:: Required work ::
Change "Party ID" to "Account ID" in everything from the row containing "Open the USB storage 1 entry" down to the row containing "Action: tap(128, 232)". Give only those rows again, with nothing else altered.

:: Record set ::
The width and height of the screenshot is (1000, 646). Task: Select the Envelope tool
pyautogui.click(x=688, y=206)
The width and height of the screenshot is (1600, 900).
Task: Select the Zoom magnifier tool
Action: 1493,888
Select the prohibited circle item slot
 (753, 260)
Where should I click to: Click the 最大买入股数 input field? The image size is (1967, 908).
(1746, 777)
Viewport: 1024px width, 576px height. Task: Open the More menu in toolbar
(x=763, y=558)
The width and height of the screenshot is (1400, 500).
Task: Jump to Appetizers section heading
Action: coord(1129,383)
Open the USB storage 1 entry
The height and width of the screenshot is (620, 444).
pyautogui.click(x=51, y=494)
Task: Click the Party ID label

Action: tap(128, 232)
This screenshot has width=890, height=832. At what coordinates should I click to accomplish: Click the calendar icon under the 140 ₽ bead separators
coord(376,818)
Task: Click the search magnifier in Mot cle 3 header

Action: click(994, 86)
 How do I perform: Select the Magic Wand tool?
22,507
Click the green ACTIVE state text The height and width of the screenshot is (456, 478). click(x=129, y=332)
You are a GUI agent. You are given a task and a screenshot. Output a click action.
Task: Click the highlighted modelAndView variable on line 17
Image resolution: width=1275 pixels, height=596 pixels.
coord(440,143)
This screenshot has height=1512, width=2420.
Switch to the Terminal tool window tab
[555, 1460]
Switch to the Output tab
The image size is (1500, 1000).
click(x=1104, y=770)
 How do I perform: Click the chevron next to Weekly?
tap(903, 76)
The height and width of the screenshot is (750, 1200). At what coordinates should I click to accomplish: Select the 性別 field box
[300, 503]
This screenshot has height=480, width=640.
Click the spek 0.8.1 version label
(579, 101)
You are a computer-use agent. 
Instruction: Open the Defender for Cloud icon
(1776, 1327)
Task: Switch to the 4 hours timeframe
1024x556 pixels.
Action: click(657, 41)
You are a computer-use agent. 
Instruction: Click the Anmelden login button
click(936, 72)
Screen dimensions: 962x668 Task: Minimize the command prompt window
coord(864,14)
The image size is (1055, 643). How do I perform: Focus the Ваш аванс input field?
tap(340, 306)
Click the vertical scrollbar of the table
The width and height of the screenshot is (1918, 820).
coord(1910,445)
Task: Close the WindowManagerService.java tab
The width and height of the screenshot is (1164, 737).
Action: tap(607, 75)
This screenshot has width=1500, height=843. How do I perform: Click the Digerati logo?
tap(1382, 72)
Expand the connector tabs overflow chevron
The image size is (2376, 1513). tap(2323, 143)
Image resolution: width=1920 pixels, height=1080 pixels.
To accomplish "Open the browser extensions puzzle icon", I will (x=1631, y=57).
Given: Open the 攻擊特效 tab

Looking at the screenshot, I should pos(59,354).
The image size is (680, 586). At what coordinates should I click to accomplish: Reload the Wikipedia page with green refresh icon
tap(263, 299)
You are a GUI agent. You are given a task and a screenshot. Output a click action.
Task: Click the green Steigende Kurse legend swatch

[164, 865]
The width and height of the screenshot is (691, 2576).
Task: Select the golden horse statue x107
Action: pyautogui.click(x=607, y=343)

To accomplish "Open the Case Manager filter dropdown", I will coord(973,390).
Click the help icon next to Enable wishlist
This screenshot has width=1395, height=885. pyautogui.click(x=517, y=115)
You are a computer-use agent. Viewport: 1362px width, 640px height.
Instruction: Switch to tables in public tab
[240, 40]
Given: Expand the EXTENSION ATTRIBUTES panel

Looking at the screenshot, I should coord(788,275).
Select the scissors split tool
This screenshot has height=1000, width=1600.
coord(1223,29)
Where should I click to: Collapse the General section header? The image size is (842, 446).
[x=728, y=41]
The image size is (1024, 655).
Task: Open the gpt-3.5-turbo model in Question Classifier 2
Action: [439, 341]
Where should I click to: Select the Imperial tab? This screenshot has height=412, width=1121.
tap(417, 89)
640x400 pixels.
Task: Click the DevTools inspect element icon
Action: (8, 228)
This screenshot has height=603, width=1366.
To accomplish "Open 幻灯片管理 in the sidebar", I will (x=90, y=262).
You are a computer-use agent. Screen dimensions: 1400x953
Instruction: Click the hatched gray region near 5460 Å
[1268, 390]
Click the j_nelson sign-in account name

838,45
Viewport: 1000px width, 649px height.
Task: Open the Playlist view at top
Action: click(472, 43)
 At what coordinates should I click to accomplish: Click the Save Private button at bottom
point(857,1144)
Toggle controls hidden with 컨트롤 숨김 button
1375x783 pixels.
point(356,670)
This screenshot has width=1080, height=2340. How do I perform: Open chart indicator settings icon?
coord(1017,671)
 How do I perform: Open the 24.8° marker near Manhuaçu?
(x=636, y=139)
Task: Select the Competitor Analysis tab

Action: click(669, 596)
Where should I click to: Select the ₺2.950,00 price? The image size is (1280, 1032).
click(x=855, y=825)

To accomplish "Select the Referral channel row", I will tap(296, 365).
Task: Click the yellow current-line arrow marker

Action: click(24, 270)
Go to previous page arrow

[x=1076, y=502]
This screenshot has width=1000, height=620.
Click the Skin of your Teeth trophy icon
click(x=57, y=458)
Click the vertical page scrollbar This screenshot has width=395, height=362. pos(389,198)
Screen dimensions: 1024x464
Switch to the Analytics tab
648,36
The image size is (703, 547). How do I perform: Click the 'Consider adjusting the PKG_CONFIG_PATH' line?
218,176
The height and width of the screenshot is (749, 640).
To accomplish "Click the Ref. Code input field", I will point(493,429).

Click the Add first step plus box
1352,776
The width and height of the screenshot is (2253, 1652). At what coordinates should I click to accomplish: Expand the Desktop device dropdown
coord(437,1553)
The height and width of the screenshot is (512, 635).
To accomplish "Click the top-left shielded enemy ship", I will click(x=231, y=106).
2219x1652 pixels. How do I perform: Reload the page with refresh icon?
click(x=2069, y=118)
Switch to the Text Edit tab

:: Reply to the task ::
Open the USB storage 1 entry
The height and width of the screenshot is (620, 444).
pyautogui.click(x=51, y=494)
Task: Click the Account ID label

Action: tap(128, 232)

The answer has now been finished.